Data to process ▸

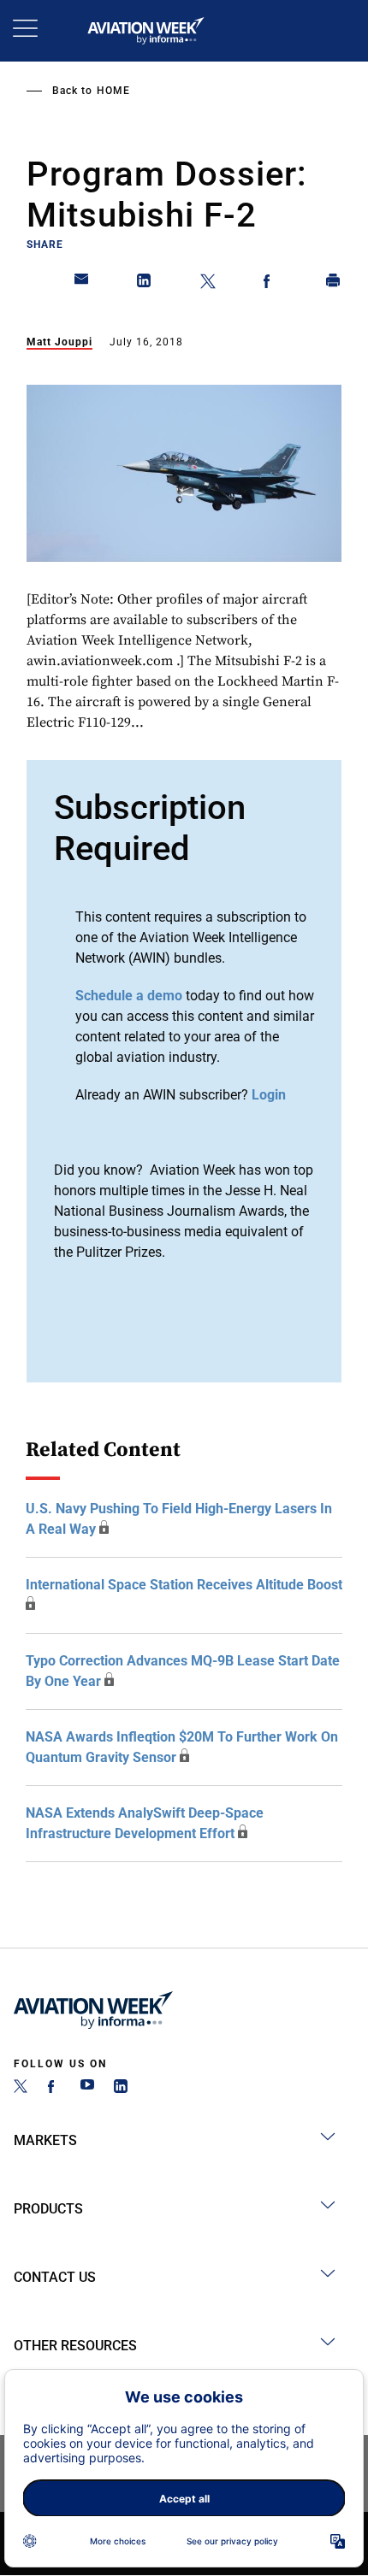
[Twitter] (20, 2088)
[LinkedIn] (121, 2088)
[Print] (333, 284)
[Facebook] (54, 2088)
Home (113, 91)
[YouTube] (87, 2088)
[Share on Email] (82, 284)
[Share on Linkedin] (144, 284)
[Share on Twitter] (208, 284)
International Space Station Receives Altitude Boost (184, 1585)
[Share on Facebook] (270, 284)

Task ▸ From the material above, return every line that contains "Share".

Answer to the exercise ▸
[Share on Email] (82, 284)
[Share on Linkedin] (144, 284)
[Share on Twitter] (208, 284)
[Share on Facebook] (270, 284)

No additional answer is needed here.